Meeks went on to say that no motive has been determined and no crime classified. He did not comment on several questions, citing the ongoing investigation, including if the hide had been taken from the white buffalo. KTVT-TV had cited news sources in its report that the white buffalo was found butchered and skinned.
According to the Ranch’s website, the father of Lightning Medicine Cloud, Ben, was killed after being struck by lightning during the string of storms that swept through the region April 3.
“We believe it [Ben] was struck by lightning. At this time we don’t believe there is a connection between the other deaths,” Meeks added.
Next week's Native American Powwow for May 11 and 12, which had been scheduled at the ranch to celebrate Lightning Medicine Cloud's first birthday, will still be presented.

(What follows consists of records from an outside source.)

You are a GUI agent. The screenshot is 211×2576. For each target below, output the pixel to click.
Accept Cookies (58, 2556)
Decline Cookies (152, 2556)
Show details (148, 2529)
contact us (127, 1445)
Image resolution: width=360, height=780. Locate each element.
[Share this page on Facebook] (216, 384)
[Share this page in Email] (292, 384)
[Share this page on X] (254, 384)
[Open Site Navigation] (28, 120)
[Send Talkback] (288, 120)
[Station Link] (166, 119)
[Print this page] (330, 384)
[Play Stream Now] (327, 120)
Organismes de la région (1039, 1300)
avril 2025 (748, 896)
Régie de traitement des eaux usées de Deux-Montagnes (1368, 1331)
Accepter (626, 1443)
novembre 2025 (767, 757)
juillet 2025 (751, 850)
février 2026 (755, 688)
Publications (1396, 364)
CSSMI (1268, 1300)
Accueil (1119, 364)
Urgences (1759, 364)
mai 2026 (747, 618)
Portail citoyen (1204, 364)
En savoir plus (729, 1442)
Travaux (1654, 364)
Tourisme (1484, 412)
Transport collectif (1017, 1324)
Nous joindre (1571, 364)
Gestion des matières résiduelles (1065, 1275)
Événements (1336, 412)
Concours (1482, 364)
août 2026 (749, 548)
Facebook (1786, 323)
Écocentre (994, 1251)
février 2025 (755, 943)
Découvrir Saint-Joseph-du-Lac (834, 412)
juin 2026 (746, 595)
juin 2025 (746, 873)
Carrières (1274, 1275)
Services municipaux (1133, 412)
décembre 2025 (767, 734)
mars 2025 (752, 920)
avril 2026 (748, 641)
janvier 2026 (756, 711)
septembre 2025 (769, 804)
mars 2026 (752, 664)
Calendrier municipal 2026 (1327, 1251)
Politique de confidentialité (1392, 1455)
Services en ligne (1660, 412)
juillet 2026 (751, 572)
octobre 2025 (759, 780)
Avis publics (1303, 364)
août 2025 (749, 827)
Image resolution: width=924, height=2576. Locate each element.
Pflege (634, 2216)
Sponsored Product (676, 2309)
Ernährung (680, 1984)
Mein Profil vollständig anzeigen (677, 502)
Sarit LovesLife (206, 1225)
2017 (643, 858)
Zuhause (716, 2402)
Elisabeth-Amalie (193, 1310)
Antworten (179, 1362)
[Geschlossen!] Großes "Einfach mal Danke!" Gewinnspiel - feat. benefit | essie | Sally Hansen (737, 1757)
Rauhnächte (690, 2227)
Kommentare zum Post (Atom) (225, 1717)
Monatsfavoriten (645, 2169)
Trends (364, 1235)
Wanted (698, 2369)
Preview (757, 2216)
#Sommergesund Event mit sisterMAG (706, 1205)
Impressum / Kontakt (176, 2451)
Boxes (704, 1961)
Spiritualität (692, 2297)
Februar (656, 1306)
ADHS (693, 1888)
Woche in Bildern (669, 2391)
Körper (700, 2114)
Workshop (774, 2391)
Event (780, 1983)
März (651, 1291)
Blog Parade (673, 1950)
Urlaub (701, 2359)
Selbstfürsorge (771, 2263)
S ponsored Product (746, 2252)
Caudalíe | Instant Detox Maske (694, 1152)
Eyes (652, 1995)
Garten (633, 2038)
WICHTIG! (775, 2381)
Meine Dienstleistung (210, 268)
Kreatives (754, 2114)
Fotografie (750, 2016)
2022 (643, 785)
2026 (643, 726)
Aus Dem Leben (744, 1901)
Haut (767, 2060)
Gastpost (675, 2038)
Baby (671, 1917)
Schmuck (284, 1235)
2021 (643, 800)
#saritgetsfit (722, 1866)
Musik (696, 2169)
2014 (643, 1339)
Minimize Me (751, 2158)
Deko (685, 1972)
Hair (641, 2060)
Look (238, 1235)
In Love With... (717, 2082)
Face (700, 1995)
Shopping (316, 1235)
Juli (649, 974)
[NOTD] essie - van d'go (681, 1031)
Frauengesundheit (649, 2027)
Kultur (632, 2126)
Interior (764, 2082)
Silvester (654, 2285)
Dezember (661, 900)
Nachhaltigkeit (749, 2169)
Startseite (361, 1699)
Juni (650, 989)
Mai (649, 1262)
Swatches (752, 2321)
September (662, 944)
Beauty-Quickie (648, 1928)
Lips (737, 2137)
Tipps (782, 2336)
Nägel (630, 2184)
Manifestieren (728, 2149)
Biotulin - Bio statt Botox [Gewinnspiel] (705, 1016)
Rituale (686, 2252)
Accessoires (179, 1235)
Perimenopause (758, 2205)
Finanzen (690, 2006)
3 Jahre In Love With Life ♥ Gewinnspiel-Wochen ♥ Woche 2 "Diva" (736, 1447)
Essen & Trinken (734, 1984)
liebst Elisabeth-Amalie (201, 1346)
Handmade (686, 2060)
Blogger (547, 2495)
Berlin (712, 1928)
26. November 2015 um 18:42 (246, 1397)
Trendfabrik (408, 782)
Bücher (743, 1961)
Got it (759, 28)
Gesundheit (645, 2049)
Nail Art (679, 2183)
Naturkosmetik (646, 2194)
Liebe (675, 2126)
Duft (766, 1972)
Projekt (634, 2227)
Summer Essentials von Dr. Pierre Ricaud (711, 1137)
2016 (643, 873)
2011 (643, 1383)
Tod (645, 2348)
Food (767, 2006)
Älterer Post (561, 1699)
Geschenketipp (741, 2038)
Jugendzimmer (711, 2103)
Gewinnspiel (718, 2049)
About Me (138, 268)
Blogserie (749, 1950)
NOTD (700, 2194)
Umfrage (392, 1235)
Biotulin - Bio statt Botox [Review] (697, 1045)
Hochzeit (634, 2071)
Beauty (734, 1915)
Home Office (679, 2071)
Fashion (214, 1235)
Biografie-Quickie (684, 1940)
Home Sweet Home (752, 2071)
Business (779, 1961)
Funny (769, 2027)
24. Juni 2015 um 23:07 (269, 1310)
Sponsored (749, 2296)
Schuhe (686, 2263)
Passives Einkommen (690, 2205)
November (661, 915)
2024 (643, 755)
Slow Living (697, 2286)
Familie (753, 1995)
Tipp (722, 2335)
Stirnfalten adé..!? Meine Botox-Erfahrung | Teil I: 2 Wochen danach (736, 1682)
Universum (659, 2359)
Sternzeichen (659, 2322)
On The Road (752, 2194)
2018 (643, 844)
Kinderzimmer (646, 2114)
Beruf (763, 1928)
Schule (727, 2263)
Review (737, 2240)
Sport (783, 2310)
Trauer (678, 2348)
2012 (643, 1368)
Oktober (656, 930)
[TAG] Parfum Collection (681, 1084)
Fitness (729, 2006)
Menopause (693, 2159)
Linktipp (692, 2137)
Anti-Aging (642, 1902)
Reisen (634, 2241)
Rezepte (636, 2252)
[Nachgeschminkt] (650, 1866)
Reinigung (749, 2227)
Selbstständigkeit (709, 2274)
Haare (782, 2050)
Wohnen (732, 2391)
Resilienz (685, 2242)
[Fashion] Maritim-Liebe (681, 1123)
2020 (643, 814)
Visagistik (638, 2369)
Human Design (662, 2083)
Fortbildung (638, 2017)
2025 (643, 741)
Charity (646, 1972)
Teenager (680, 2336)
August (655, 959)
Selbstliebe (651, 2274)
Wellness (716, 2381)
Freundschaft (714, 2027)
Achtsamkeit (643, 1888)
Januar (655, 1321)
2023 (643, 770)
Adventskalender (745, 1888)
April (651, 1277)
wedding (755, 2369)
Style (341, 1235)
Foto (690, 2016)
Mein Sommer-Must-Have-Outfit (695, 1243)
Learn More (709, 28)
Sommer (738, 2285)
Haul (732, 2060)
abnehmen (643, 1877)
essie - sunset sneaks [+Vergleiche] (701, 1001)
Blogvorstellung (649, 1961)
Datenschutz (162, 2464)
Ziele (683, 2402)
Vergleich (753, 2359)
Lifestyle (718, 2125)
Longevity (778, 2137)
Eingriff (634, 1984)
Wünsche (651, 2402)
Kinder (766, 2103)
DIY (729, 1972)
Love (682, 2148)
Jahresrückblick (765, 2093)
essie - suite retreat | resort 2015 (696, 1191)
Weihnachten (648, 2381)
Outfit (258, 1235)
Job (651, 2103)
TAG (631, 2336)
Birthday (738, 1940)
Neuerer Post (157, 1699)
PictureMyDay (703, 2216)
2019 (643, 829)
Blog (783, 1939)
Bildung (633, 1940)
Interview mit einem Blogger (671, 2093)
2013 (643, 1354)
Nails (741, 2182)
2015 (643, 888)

Little Soldier said this is a time for citizens to come together and that “the legacy of Lightning Medicine Cloud will live on.”
Anyone that has information into the deaths is urged to contact the Hunt County Sheriff’s Office at 903-453-6800.
The Greenville Herald-Banner's Brad Kellar contributed to this report.
Earlier story follows.
The sacred white buffalo, said to be a one in 10 million occurrence, was days away from his first birthday.
The press conference will take place at the Lakota Ranch, located west of Greenville along Highway 380.
“As soon as I was notified Thursday morning about [the incident at Lakota Ranch], I notified the Hunt County Sheriff’s office, the county’s Homeland Security office and Texas Parks and Wildlife,” Hunt County judge John Horn tells KETR on Friday. “That was my first response.”
The Greenville Herald-Banner first reported the investigation at the ranch Thursday afternoon.
It was nearly 10 months ago that the Lakota Ranch was the site of a ceremony honoring the birth of a sacred white buffalo, which holds great significance to Native Americans. The site is also scheduled to host the 18th Annual Greenville Scholarship Native American Powwow on May 11 and 12, which has grown to include the celebration of Lightning Medicine Cloud’s birth.